| EXERCISE 1 |
Answer these questions about the passage on library buildings, one per line:
(a) In the print world, what was the library building?
(b) What comment does the writer seem to hear less often than before?
(c) Which purpose of the building was far and away the most important?
| EXERCISE 2 |
Retype the part of the passage on library buildings starting at "It may be my" and ending at "these other purposes.".

| PROVIDED PASSAGE |
▼

To say that the library building is becoming less important to what librarians do is not, of course, to suggest that it is becoming unimportant. It's a matter of degree and balance. In the print world, the library building was the center of the librarian's universe; now, it may be a home base, but it is no longer where we necessarily do our most vital work.
It may be my imagination (these things are so difficult to quantify), but it seems to me that I hear much less often than I used to the comment from faculty or administrators or people on the street that we don't need libraries anymore because everything is electronic and available through the internet. (Again, this is not to say that one never hears this stuff anymore -- just that I seem to be running into it less often). The building has always served many purposes, but since housing the collection was far and away the most important one, many people saw it as the only one. Now that the local collection is becoming less important (although not unimportant), we can pay more attention to all of these other purposes.

▲

| DATASET EXTRACT |
▼

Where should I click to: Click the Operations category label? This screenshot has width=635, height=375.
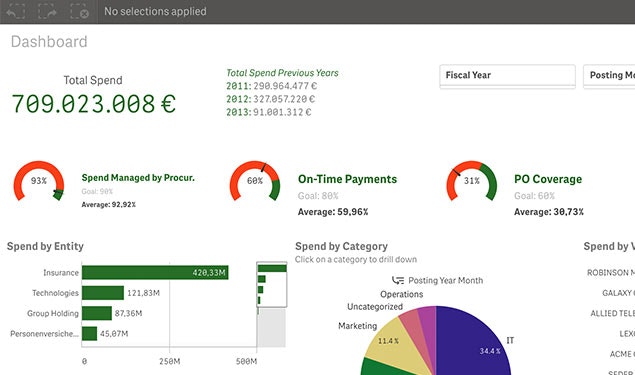pos(402,294)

▲

| TASK RESULT 1 |
(a) The center of the librarian's universe.
(b) That we don't need libraries anymore because everything is electronic and available through the internet.
(c) Housing the collection.

| TASK RESULT 2 |
It may be my imagination (these things are so difficult to quantify), but it seems to me that I hear much less often than I used to the comment from faculty or administrators or people on the street that we don't need libraries anymore because everything is electronic and available through the internet. (Again, this is not to say that one never hears this stuff anymore -- just that I seem to be running into it less often). The building has always served many purposes, but since housing the collection was far and away the most important one, many people saw it as the only one. Now that the local collection is becoming less important (although not unimportant), we can pay more attention to all of these other purposes.